For that activate the monsda environment and run pip

conda activate monsda
pip install MONSDA

More information can be found in the official documentation

How does it work

This repository hosts the executable MONSDA.py which acts a wrapper around Snakemake and the config.json file. The config.json holds all the information that is needed to run the jobs and will be parsed by MONSDA.py and split into sub-configs that can later be found in the directory SubSnakes or SubFlows respectively.

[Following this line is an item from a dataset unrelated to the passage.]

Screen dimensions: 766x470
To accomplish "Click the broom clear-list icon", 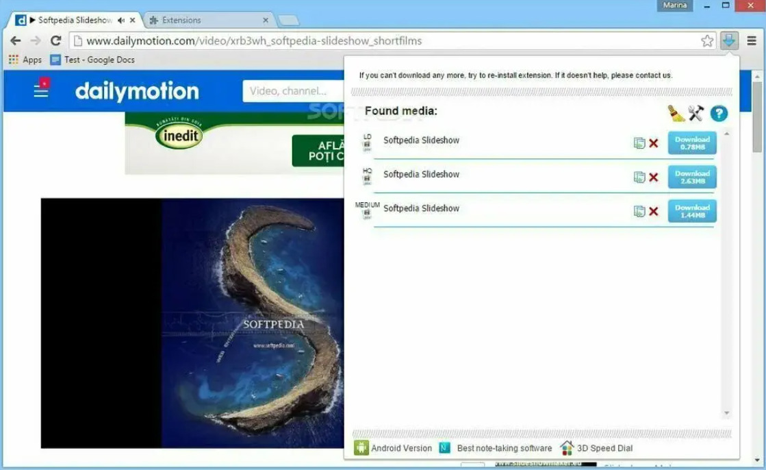I will click(x=676, y=113).
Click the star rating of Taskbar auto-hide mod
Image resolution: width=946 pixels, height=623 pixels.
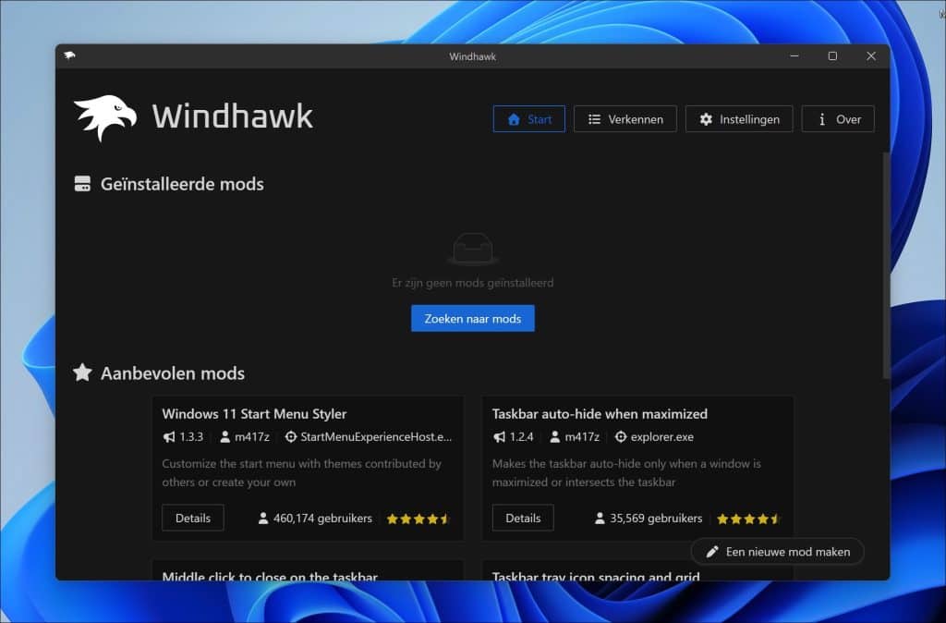[x=748, y=519]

To successfully run an analysis pipeline, a few steps have to be followed:

  • Directory structure: The structure for the directories is dictated by the condition-tree in the config file
  • Config file: This is the central part of the analysis. Depending on this file MONSDA.py will determine processing steps and generate according config and Snakemake/Nextflow workflow files to run each subworkflow until all processing steps are done.

Run the pipeline

Run

monsda

to see the help and available options that will be passed through to Snakemake or Nextflow.

and

monsda_configure

To spin up the configurator that guides you through the creation of config.json files.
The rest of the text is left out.